### Work to complete
From the data below, return the exact lines starting at the line containing "Tháng 3 2018 (594, 2298)" and ending at the line containing "Tháng 8 2025 (594, 1772)", both included, and nothing else.

Pixel coordinate grounding data

= = = = =

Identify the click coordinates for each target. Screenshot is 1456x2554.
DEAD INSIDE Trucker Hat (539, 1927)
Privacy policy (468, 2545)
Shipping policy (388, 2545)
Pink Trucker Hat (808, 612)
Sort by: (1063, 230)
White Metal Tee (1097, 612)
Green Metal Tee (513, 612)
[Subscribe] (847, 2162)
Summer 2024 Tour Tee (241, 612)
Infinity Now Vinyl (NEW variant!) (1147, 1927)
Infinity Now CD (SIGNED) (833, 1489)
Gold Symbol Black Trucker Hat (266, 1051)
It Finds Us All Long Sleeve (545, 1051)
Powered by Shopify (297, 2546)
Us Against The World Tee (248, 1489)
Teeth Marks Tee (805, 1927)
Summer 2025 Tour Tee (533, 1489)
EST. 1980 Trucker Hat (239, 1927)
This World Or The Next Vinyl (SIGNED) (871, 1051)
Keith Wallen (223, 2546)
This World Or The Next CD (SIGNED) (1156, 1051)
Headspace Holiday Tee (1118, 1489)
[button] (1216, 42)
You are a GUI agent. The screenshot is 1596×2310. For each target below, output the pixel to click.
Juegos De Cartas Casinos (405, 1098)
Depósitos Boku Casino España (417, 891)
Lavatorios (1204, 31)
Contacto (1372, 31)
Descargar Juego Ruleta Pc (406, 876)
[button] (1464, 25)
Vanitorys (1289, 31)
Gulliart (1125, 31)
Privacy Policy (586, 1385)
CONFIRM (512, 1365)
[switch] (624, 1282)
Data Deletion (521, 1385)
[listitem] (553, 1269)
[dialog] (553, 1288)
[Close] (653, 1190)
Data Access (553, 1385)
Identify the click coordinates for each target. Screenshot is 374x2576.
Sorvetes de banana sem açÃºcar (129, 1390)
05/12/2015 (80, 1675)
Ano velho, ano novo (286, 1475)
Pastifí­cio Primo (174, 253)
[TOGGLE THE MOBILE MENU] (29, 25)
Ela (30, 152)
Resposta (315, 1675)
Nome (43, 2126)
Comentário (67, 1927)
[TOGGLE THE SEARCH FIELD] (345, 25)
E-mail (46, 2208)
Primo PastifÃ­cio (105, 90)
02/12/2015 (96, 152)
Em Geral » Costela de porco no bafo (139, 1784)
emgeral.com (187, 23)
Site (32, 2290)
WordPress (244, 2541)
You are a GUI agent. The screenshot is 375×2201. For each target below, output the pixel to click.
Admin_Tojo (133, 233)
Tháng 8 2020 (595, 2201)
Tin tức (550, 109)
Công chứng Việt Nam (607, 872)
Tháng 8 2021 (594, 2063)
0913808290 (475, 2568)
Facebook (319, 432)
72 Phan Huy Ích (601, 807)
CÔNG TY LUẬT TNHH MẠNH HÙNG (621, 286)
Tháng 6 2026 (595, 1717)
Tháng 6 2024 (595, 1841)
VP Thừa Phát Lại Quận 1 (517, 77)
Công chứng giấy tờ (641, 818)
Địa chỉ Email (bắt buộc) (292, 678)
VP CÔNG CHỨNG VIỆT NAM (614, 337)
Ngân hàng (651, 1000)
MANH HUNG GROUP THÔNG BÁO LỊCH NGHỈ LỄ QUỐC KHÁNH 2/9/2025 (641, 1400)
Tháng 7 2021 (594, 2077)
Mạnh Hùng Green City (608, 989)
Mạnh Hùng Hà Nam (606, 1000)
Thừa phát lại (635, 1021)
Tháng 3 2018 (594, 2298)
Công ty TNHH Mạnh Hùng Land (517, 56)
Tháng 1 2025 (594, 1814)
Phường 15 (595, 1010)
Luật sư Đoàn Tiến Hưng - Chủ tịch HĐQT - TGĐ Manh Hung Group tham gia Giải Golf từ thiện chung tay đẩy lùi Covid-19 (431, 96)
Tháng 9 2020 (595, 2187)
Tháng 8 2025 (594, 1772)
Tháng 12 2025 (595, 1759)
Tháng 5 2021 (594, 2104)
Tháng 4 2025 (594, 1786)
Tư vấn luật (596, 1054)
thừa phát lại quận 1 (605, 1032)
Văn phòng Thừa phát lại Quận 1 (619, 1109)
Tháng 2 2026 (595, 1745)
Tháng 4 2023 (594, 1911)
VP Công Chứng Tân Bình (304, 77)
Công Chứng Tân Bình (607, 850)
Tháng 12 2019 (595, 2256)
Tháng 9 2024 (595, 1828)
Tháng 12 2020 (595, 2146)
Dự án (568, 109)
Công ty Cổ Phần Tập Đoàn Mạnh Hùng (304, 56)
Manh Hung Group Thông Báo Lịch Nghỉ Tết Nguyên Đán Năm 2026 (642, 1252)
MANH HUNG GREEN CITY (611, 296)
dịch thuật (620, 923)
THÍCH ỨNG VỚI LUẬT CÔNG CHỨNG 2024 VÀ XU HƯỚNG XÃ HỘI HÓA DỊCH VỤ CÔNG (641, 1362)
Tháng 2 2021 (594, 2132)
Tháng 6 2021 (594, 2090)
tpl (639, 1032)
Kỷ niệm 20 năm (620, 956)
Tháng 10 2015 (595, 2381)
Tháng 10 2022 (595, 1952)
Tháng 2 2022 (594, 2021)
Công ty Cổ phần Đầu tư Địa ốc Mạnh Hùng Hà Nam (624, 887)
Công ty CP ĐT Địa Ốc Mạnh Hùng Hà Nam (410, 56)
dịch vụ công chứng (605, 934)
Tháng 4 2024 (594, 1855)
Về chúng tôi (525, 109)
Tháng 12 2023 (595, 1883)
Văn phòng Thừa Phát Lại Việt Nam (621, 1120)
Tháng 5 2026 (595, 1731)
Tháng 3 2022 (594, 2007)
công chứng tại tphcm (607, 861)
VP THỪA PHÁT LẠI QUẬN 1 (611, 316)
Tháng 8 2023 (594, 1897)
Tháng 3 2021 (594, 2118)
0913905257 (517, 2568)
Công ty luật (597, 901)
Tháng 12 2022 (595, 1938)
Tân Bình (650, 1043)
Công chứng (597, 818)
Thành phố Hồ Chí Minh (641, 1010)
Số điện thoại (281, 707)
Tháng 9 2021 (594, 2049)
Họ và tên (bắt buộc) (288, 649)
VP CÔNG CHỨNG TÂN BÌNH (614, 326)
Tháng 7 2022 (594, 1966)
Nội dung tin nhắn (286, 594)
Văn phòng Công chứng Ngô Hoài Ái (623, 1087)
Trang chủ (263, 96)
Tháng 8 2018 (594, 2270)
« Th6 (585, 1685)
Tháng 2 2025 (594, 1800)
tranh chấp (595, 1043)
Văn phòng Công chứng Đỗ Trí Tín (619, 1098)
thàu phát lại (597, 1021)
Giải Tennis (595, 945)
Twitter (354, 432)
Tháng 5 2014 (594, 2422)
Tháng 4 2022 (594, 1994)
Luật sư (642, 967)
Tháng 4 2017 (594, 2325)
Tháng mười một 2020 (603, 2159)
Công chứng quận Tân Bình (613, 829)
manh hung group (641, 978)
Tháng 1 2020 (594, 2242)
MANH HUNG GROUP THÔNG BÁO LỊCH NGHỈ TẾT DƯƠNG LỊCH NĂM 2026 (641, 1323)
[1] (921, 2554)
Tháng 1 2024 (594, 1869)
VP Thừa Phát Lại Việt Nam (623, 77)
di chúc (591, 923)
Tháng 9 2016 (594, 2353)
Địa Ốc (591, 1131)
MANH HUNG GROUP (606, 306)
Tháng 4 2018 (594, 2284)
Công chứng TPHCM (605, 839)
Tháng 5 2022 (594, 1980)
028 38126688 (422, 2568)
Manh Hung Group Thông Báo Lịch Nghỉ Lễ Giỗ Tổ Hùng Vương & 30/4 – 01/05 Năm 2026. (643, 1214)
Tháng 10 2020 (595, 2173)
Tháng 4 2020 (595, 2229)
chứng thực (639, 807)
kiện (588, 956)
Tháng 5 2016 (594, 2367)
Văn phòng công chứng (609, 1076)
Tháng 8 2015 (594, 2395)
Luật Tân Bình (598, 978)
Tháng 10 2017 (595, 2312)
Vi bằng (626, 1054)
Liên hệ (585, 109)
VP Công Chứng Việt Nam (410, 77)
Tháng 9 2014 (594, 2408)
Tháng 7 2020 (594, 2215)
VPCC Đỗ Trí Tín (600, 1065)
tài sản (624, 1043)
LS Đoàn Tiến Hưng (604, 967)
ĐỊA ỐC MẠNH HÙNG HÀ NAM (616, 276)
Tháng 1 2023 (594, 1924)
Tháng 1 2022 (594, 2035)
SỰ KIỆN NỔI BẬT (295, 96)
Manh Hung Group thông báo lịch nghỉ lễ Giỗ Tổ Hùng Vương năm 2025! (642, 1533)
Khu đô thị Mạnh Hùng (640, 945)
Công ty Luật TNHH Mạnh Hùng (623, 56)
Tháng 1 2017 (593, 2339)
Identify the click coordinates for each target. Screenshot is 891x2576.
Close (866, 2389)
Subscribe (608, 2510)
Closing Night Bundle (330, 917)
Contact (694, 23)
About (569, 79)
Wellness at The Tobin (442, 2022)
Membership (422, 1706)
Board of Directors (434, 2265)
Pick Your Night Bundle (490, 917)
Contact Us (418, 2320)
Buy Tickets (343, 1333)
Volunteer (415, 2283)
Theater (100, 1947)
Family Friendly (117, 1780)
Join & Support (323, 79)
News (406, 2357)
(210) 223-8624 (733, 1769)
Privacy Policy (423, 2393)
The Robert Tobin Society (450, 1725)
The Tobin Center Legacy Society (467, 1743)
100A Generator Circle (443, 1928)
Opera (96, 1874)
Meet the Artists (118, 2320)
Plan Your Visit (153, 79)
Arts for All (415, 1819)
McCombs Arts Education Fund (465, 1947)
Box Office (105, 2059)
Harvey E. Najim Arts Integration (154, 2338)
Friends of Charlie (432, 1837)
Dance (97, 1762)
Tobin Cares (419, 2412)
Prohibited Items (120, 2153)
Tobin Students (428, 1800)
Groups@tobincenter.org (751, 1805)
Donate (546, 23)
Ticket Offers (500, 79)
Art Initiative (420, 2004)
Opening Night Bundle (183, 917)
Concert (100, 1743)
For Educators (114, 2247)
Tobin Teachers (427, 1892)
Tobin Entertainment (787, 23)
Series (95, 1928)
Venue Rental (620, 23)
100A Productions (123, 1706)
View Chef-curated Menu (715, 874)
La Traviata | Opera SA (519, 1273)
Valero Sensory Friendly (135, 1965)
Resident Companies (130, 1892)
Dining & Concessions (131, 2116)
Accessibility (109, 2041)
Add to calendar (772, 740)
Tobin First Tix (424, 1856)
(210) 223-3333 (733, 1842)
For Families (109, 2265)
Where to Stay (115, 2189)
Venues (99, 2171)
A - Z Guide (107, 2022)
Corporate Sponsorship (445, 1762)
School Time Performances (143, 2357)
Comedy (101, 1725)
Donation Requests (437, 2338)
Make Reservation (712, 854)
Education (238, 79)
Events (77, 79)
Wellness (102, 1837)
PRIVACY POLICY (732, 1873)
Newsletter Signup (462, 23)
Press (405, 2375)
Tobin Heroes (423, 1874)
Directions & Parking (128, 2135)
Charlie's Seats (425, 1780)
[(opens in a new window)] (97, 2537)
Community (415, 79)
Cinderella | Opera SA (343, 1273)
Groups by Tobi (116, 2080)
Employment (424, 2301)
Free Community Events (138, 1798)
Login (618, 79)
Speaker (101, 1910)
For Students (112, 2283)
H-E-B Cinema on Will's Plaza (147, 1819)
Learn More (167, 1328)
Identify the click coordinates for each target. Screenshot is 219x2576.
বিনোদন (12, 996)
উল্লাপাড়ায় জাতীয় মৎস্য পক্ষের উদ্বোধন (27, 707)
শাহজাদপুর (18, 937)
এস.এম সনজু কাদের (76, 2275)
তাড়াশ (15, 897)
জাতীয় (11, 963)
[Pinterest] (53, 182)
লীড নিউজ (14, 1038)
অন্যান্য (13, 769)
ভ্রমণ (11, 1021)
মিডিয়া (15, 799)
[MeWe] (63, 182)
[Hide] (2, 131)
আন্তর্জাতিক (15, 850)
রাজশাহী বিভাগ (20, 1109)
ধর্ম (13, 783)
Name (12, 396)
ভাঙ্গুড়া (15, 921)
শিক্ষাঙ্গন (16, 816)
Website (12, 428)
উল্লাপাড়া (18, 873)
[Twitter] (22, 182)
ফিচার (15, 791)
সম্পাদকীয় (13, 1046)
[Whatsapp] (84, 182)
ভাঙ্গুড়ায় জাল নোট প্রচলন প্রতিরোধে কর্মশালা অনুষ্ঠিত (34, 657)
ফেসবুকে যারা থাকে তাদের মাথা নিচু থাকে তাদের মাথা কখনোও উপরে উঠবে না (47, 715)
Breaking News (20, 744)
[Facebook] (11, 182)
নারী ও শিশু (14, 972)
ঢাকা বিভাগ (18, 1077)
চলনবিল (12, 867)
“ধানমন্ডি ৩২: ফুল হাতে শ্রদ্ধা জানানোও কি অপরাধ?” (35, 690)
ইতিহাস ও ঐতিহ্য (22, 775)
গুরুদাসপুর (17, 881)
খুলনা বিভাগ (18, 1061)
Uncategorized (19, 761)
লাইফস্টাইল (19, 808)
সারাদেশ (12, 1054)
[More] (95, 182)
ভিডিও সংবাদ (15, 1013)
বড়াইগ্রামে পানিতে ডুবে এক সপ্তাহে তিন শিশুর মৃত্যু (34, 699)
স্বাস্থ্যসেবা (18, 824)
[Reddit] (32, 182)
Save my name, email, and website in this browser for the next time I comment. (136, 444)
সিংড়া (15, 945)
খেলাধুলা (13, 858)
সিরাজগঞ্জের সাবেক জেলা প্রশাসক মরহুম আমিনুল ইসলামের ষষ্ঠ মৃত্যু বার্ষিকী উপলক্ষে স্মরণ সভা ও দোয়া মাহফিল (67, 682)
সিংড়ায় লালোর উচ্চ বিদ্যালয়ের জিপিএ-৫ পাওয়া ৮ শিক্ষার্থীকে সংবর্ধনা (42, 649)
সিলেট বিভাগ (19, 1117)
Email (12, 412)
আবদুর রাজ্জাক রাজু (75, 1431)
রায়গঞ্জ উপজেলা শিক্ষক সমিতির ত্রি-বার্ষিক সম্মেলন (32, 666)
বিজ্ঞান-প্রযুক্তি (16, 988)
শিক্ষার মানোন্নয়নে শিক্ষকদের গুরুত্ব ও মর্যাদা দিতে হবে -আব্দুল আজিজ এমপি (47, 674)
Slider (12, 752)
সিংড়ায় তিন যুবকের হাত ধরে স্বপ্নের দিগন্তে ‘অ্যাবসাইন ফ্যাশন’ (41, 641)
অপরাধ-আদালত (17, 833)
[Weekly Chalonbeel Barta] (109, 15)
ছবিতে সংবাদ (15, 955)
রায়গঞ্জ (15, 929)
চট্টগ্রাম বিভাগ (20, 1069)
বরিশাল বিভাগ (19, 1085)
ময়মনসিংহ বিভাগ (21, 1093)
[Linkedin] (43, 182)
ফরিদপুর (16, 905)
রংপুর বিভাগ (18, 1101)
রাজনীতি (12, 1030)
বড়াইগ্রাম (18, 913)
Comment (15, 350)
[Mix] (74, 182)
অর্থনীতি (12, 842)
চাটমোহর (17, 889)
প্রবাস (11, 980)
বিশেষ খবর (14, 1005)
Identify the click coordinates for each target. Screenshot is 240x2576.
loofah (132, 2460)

= = = = =

### Finished exercise
Tháng 3 2018 (594, 2298)
Công ty TNHH Mạnh Hùng Land (517, 56)
Tháng 1 2025 (594, 1814)
Phường 15 (595, 1010)
Luật sư Đoàn Tiến Hưng - Chủ tịch HĐQT - TGĐ Manh Hung Group tham gia Giải Golf từ thiện chung tay đẩy lùi Covid-19 (431, 96)
Tháng 9 2020 (595, 2187)
Tháng 8 2025 (594, 1772)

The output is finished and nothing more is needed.